No había un alma en la calle. Tímido y codicioso, jugueteaba entre las
casas. Hubo entonces un disparo. Levantó la cabeza y comenzó a correr
cuando sonó un segundo disparo. Le había alcanzado. Su abdomen
blanquecino estaba manchado de sangre en el costado, del que manaban
gruesas y persistentes gotas. Sin embargo, logró escapar con grandes
zancadas y alcanzar el bosque al otro lado de la montaña. Allí esperó unos
instantes, al acecho, y oyó voces y pasos que se acercaban por ambos
flancos. Presa del miedo, observó la montaña. Era abrupta, boscosa y de
difícil ascenso. No había otra opción. Con aliento jadeante trepó por la
escarpada superficie montañosa, mientras abajo un remolino de
maldiciones, órdenes y luces de linterna se extendía a lo largo de la loma.
Tembloroso, el lobo herido avanzó por el bosque de abetos, casi en la
oscuridad, mientras la parduzca sangre fluía desde su costado.

El frío había amainado. Al oeste, el cielo se presentaba brumoso y parecía


anunciar nevadas.
Al fin, el exhausto animal alcanzó la cumbre. Ahora se encontraba en un
gran campo de nieve ligeramente inclinado, cerca del Mont Crosin, muy
por encima del pueblo del que había escapado. No tenía hambre, pero sí
sentía un dolor sombrío y persistente que provenía de la herida. Un
ladrido débil y enfermo salió de su descolgadas fauces, su corazón latía
forzosa y dolorosamente y sentía cómo la mano de la muerte le presionaba
como una carga indescriptiblemente pesada. Se sintió atraído por un abeto
de denso ramaje apartado de los demás. Allí se sentó y dirigió una
medrosa mirada a la terrible nevada. Así pasó media hora. Cayó entonces
una luz rojiza y opaca sobre la nieve, extraña y suave. El lobo se levantó,
gimiendo, y giró su hermosa cabeza hacia la luz. Era la luna, que se alzaba
por el sureste majestuosa y roja como la sangre, mientras ascendía
lentamente en el cielo oscuro. Hacía muchas semanas que no se mostraba
tan enorme y roja. Los ojos del moribundo animal se clavaron tristemente
en el disco lunar, y de nuevo un débil y doliente aullido, apenas sin fuerza,
se escuchó en la noche.

Se aproximaron luces y pasos. Campesinos con gruesos abrigos, cazadores


y muchachos con gorras de piel y polainas caminaban torpe y
penosamente a través de la nieve. Resonaron gritos de alegría. Habían
descubierto al agonizante lobo, al que dispararon dos tiros que no dieron
en el blanco. Al ver que estaba muriendo, cayeron sobre él con palos y
garrotes. Pero el lobo ya no sentía nada.

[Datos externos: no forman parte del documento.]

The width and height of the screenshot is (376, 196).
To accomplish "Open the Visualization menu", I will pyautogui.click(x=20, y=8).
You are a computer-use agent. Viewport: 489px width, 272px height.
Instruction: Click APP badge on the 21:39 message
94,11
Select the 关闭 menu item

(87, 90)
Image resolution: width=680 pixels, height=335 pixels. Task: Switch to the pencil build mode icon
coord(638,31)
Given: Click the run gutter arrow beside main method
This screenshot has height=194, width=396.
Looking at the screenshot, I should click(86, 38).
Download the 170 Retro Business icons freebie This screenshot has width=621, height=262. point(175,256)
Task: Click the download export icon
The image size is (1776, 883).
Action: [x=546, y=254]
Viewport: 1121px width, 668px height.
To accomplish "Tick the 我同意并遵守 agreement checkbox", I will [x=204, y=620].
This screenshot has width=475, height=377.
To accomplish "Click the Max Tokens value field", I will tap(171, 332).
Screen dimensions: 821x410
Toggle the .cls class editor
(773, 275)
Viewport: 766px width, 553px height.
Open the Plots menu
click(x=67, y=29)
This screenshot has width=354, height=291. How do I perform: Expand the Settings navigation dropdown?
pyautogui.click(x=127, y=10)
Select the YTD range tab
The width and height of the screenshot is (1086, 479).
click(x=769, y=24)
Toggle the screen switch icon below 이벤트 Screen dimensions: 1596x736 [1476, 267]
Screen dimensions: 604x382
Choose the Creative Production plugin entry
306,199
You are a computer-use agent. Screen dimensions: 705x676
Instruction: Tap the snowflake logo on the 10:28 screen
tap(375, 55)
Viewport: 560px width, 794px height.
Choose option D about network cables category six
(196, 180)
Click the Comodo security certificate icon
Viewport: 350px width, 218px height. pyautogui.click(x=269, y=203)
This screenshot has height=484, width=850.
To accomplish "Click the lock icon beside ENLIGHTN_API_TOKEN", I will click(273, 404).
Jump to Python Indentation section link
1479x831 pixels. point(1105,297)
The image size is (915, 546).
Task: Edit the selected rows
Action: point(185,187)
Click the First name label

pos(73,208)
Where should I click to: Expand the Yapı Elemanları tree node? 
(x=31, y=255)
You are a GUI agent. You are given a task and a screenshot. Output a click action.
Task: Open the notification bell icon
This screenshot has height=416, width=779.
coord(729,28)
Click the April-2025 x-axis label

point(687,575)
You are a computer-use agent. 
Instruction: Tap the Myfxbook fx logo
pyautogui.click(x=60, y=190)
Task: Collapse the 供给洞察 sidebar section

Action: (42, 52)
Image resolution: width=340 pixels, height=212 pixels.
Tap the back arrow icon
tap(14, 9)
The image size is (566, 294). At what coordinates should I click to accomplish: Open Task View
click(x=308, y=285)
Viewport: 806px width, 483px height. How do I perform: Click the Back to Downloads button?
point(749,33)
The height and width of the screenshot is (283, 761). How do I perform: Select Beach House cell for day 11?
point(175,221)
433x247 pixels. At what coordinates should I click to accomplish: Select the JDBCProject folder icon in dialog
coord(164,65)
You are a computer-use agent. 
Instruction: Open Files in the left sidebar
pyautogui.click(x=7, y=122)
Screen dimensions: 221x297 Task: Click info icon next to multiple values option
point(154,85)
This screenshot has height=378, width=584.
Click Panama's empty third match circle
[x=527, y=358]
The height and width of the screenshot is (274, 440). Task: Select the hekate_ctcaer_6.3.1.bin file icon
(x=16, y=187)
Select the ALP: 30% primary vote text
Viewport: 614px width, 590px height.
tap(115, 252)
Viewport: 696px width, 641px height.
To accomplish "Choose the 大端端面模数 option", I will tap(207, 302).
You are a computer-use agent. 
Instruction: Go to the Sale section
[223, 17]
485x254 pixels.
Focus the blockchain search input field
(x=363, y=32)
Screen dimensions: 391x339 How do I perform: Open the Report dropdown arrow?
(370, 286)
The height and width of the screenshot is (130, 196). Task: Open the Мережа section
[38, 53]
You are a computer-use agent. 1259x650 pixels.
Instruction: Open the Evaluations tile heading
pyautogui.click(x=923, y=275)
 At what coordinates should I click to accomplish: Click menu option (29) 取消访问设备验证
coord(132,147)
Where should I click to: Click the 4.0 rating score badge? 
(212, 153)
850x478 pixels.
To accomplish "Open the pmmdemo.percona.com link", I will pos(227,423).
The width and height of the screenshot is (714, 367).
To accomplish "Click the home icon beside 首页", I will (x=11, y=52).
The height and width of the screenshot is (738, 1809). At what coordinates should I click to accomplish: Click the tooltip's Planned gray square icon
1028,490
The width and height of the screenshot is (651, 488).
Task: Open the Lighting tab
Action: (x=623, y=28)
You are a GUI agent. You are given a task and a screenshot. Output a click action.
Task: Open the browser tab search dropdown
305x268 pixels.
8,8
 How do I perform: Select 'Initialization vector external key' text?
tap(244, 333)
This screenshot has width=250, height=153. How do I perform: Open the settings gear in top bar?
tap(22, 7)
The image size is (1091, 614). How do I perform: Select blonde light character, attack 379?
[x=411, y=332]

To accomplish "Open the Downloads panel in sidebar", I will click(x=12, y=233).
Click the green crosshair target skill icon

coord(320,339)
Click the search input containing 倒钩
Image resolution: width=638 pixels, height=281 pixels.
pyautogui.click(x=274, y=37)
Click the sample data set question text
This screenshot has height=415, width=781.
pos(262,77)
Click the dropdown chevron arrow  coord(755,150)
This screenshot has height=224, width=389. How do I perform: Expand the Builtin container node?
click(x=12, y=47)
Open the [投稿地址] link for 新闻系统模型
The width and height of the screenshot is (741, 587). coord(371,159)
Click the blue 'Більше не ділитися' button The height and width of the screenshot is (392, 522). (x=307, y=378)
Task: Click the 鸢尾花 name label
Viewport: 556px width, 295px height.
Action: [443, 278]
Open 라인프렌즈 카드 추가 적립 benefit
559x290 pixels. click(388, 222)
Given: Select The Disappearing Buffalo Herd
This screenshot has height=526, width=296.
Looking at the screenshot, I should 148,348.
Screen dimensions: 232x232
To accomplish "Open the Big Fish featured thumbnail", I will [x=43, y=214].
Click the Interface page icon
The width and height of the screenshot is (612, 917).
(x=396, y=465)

Con las extremidades destrozadas, lo bajaron a rastras hasta St. Immer.


Reían y se jactaban mientras pensaban en el aguardiente y el café,
cantaban y maldecían. Ninguno veía la belleza del bosque cubierto de
nieve, ni el esplendor de aquellas cumbres, ni la luna roja que pendía
sobre el Chasseral, y cuya tenue luz se reflejaba en los cañones de sus
armas, en los cristales de la nieve y en los afligidos ojos del exánime lobo.